My story is this: I met my fiancé on Facebook, where we lived 1000 miles apart before he moved closer. When we first met he was a student for graphic design and didn’t really have a job. 3 years later, he’s in the Army and has a good paying job and has grown up so much. I love him with everything I am and we work so well together. But I knew my mom didn’t really like him, she said she saw a lot of herself in me and a lot of my dad in him. She thinks that I’ll outgrow him and ‘outshine him’ and that we’ll repeat her marriage. She even tried to set me up with a couple pilots my step dad knows, while I’m still dating my fiancé! My suspicion is that she doesn’t approve because he’s too much like my dad and not like my step dad. I told her I understand her concerns, but that my fiancé is the man I chose. The night we got engaged she was one the first people I called, and this is what she said, “Oh, I was afraid of this.” She came back later saying she meant ‘I knew this was coming’, but the damage is already done.

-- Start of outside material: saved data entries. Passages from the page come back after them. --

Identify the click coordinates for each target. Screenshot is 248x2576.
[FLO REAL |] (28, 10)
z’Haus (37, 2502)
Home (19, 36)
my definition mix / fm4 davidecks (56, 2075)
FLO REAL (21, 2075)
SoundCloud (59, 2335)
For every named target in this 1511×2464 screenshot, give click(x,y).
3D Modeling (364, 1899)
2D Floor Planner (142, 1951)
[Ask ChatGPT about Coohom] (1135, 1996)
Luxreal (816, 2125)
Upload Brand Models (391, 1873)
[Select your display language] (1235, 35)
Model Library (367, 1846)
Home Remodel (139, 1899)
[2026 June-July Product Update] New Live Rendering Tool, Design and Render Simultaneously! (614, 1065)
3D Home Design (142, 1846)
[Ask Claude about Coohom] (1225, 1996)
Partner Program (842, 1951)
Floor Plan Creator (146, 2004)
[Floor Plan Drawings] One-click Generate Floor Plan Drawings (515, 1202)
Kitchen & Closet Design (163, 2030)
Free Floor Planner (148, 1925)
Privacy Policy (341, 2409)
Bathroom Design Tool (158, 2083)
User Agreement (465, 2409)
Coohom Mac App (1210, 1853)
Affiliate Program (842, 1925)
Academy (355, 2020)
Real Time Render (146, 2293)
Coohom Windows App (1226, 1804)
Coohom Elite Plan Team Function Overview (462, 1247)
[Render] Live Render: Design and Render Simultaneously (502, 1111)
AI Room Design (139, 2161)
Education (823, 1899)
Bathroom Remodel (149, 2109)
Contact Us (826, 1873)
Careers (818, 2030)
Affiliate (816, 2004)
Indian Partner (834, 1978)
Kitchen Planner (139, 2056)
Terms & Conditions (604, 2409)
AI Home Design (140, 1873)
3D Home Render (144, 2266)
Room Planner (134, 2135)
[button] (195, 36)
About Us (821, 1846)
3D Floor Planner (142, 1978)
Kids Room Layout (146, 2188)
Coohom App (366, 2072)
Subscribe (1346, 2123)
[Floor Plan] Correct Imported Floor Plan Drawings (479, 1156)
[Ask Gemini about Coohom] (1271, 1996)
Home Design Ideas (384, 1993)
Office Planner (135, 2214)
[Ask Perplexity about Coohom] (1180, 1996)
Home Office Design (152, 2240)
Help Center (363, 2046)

A couple months ago, my fiancé and I had a hiccup, and paused the wedding plans. We did couples counseling and now we have nothing holding us back. All of our friends and families are so happy for us and tell us that we’re great together, except one person. My mother now can’t stand him, saying that ‘He made my baby cry’. She won’t even look at him and makes her feelings known. It is breaking my heart to not have my mothers support. I don’t know what to do, am I really forced to choose between my future husband and my mother?